One of the daily joys of summer is waking to the sounds of bird song. Those early morning bursts of singing herald the start of our days, for birds and people alike. If we listen carefully, though, the dawn chorus also reveals something about the state of nature. We might channel Rachel Carson and, based on when birds start to sing each morning, consider what they are telling us about their environment.
What might birds tell us? Historically, they might have told us that cool temperatures on cloudy nights delayed the start of dawn singing. Or that female breeding partners were fertile and males were guarding them closely, either by singing more and earlier or singing less and later depending on the particular species.

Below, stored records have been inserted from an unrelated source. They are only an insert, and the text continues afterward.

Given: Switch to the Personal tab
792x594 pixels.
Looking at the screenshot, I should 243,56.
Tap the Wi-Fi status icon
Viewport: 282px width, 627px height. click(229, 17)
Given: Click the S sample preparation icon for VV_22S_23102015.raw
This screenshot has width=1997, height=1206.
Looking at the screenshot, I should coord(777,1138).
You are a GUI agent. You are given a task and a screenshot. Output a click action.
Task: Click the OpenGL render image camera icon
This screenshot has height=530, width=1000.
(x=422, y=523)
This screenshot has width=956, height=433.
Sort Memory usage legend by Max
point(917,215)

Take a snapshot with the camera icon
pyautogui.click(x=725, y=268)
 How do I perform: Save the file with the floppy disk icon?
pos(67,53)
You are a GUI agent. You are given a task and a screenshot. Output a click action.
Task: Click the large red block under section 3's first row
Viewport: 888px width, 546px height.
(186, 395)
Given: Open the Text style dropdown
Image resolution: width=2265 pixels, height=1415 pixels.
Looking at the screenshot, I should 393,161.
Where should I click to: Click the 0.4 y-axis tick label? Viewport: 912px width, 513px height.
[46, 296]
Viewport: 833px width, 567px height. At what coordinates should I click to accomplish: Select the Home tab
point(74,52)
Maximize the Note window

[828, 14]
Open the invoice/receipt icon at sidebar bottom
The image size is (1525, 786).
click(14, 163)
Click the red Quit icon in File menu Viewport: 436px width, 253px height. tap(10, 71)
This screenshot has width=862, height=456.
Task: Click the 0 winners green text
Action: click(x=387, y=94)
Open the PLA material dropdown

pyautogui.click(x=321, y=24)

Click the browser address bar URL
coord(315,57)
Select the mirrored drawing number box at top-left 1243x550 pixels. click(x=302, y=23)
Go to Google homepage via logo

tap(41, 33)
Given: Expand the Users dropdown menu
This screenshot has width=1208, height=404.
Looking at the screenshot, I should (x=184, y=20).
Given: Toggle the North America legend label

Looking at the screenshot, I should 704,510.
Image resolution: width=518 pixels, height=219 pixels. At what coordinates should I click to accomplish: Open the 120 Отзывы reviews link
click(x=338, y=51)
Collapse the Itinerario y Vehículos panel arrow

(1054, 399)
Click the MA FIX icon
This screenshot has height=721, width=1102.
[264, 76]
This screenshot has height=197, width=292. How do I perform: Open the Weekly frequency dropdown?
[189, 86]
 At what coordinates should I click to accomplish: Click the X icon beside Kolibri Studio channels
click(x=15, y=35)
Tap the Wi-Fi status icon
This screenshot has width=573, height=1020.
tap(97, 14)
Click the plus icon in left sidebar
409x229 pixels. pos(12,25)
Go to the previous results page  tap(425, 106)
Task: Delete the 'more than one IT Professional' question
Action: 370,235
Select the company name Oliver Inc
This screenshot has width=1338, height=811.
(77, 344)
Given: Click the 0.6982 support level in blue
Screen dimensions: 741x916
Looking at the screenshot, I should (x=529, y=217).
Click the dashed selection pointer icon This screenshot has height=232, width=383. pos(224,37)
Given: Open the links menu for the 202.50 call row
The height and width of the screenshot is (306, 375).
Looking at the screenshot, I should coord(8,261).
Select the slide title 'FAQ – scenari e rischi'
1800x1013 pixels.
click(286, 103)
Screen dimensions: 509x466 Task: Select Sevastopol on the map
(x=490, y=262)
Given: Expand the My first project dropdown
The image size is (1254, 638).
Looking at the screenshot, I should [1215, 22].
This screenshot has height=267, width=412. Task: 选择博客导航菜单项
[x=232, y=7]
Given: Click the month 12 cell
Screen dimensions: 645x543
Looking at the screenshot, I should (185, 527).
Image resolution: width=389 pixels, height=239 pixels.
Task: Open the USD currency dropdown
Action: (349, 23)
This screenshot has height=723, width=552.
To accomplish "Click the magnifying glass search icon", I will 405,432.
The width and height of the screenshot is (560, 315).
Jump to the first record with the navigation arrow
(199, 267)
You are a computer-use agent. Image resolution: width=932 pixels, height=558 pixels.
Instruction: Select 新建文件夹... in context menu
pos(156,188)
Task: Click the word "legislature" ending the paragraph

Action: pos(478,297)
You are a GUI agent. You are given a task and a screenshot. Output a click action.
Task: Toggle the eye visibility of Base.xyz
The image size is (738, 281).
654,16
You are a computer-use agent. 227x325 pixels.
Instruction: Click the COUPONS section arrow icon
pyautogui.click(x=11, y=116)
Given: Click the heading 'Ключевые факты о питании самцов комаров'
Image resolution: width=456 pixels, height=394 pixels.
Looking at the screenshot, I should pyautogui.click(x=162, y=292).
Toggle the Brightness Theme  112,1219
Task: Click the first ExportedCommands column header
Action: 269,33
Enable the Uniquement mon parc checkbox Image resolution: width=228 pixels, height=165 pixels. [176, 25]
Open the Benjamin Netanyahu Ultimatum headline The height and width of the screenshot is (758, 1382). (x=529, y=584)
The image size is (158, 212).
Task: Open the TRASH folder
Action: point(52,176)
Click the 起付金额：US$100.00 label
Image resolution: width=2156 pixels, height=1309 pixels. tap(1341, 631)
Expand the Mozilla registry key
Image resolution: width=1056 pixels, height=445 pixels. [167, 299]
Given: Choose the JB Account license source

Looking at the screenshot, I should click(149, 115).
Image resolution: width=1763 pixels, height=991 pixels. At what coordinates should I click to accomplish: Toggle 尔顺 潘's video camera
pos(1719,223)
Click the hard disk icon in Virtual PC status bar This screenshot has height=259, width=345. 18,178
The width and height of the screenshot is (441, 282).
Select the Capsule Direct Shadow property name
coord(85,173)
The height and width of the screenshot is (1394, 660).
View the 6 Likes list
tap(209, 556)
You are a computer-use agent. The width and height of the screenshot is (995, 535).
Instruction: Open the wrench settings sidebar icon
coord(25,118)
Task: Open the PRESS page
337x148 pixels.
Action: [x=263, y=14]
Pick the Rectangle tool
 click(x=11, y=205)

Today, birds might tell us about how they react to changes in their environment: do they sing earlier when the night sky is brighter, or later if it’s noisier at night, at dawn, or throughout the day?
It was the latter question that initially motivated us and led undergraduate Carley Stuart to do her honors thesis research on whether artificial light and human-caused noise affect the daily onset of the dawn chorus. But given the classic research that shows social context also modifies onset of singing, we considered the role of social factors such as the number of competitors or the mate’s fertility on the start of singing as well. We studied a common songbird, the House Wren, which breeds in nature preserves as well as urban environments. Our ongoing research on this species has found that males alter the structure of their songs and their responses to intruders under noisy conditions, but also that social context matters too. By considering anthropogenic influences and social context together, we hoped to get a broad perspective on the onset of the dawn chorus.
With these questions in mind, we headed to our field sites, positioning autonomous sound recorders at nest boxes to record the onset of singing by male House Wrens and ambient noise levels and using light meters to record sky brightness. We also color-banded and monitored the breeding activities of males, documenting their complex social lives.
We were glad we took this broader perspective. House Wrens began singing around civil twilight, when the sun was just starting to brighten the night sky. We found that it was social factors, not anthropogenic influences, that affected when males began to sing. More neighbours? Sing earlier. Nest building or fertile mate? Sing earlier. More noise and artificial light? Don’t change the timing of the dawn chorus. In regards to when males start their day, our research told us that House Wrens don’t appear to be bothered by artificial light and noise.
We were surprised by this result, as other species that begin dawn singing at similar times of day as House Wrens do sing earlier with brighter skies and more noise. Also, our previous studies have shown that noise affects male House Wrens in other ways, changing how they sing and how they interact with intruders. This makes our job of listening more complicated, as it means that just because one aspect of a bird’s life isn’t affected by human-generated environmental change doesn’t mean birds aren’t affected in other ways. That is a humbling prospect at this time of rapid environmental change and threats to our natural world. It means we need more information and broad assessments to fully understand the responses of animals to changing environments. We need to listen even more carefully.